- Aim
Write out each of the entries below word for word, leaving out the pictures.

--- BEGIN Source records ---

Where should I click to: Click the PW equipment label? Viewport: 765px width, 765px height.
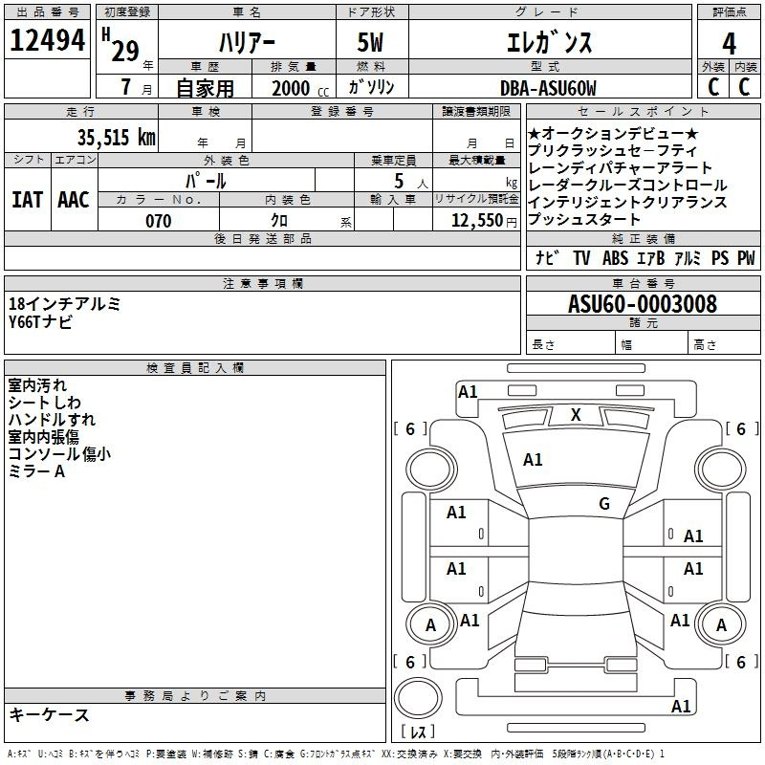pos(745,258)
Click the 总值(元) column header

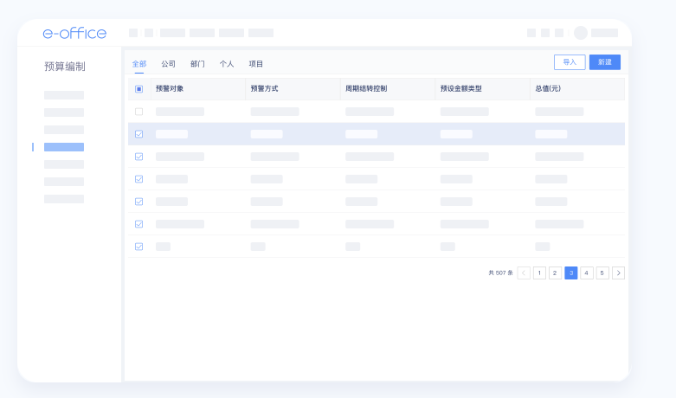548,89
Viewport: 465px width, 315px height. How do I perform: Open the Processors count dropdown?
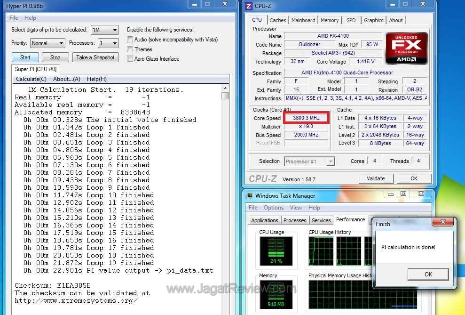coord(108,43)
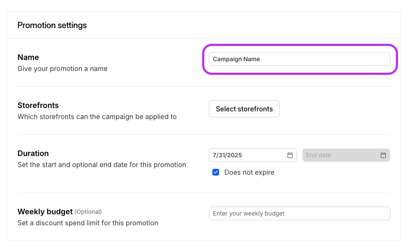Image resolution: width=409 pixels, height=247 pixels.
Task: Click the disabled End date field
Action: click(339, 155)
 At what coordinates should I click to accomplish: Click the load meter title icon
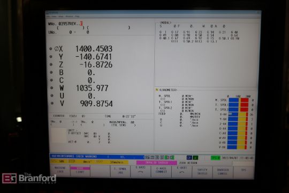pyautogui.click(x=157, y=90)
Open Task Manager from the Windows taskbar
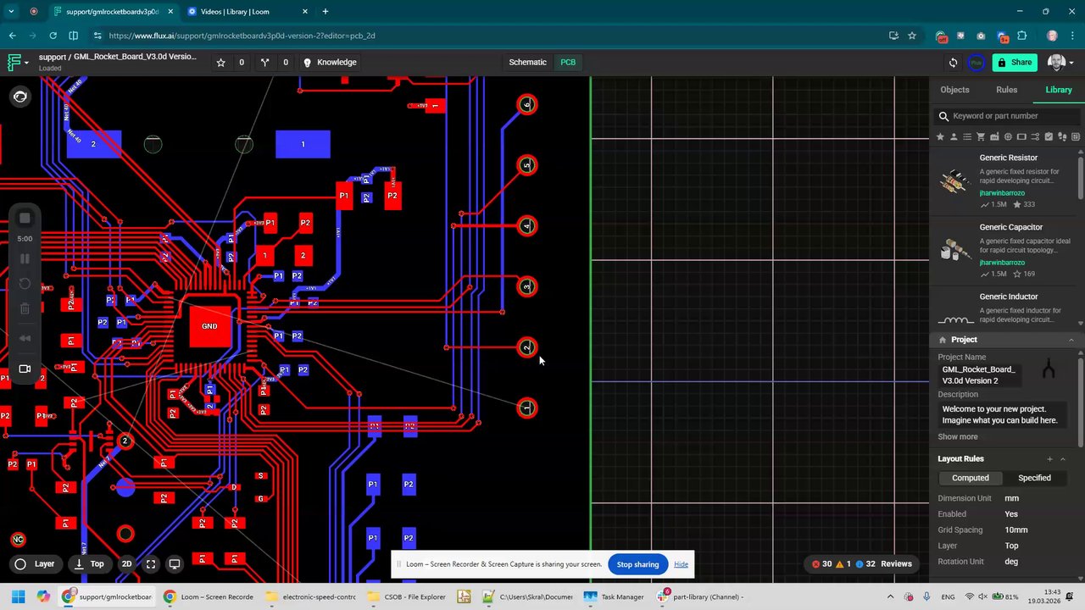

--- END Source records ---

- Answer in full
Where should I click to: Click the PW equipment label? Viewport: 765px width, 765px height.
pos(745,258)
Click the 总值(元) column header

548,89
Viewport: 465px width, 315px height. How do I perform: Open the Processors count dropdown?
coord(108,43)
Image resolution: width=409 pixels, height=247 pixels.
Task: Click the disabled End date field
Action: click(339, 155)
 At what coordinates should I click to accomplish: Click the load meter title icon
pyautogui.click(x=157, y=90)
Open Task Manager from the Windows taskbar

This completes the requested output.